Transcriptional Regulation of Arterial Venous Differentiation and its Role in Vascular Tissue Engineering and Vascular Diseases

Wednesday, October 3, 2018 -
3:00pm to 4:00pm
The FUNG Auditorium
Guohao Dai

Associate Professor
Department of Bioengineering

Northeastern University, Boston, MA

Transcriptional Regulation of Arterial Venous Differentiation and its Role in Vascular Tissue Engineering and Vascular Diseases

Abstract: 

Pluripotent stem cells derived vascular endothelial cells (ECs) have enormous potential to be used in a variety of therapeutic areas such as tissue engineering of vascular grafts and re-vascularization of ischemic tissues. It is also much desired to obtain homogeneous culture of functional arterial or venous ECs for specific applications. To date, various protocols have been developed to differentiate ESCs toward vascular ECs. However, ECs derived from ESCs using current methods lack arterial or venous specific phenotypes. Therefore, developing refined method of arterial-venous differentiation is critically needed to address this gap. Based on the findings of vascular development, we hypothesize that embryonic stem cell derived Flk1+Nrp1+ cells serve as arterial EC progenitors. We think that this subset cell population is predisposed to arterial differentiation and can be selected to guide arterial differentiation in combination with environmental cues.  My lab is currently developing methods to engineer optimal in vitro environments that guide ESCs into arterial and venous cell fate and compare their functional consequences in tissue engineering applications.  In addition, we are studying the role of transcription factor COUP-TFII & Sox17 in the controlling of the arterial and venous cell fate as well as determining their functions in the adult vessel and vascular disease process.  In this talk, I will illustrate our research effort in the arterial venous differentiation of embryonic stem cells and the transcriptional mechanisms that lead to the distinct functional phenotypes of arteries and veins and their different susceptibility to vascular diseases.

 

Bio: 

Dr.
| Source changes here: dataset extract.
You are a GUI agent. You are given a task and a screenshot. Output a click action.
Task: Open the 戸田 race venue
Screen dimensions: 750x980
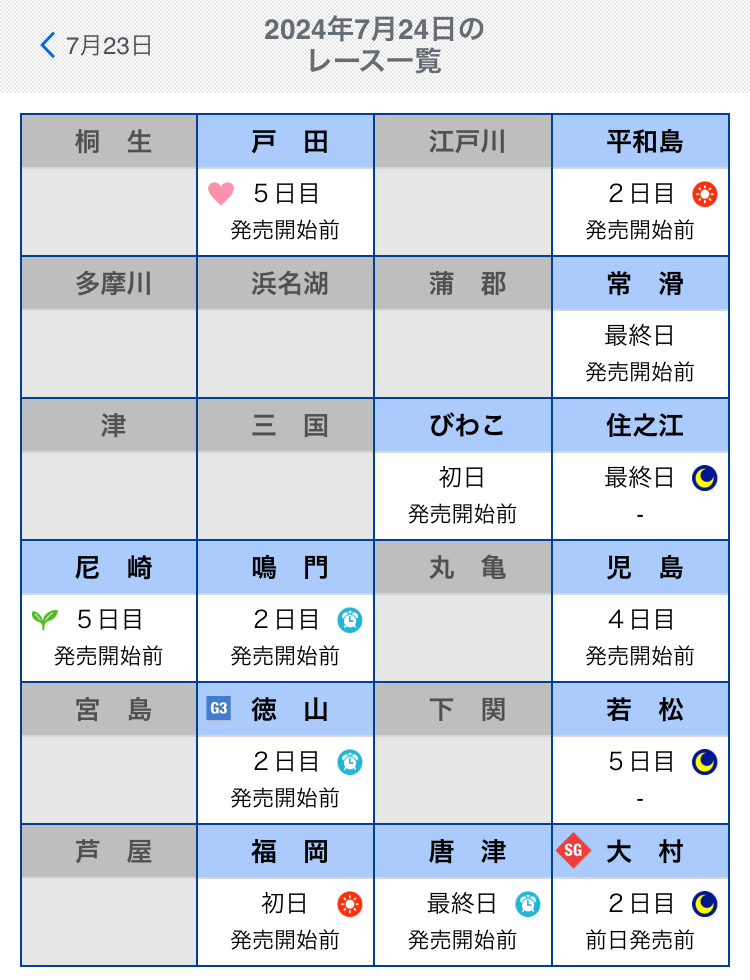(286, 185)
Dai is currently an Associate Professor in the Department of Bioengineering at Northeastern University. Dr. Dai received his B.S. and M.S. in Mechanical Engineering from Peking University, Ph.D. in Biomedical Engineering from MIT’s HST Program (Harvard-MIT Division of Health Science and Technology). He completed his Post-doctoral training in Vascular Biology at Harvard Medical School (Center for Excellence in Vascular Biology).  Current researches in his lab focus on the 3-D bioprinting technology, stem cells and vascular bioengineering, and are funded by major grants from NSF, NIH and American Heart Association.  Dr. Dai received the Scientist Development Award from American Heart Association, Faculty Early Career Award from National Science Foundation, Rising Star Award from Biomedical Engineering Society, Institute’s Faculty Career Award (RPI), and College of Engineering Faculty Fellow (Northeastern).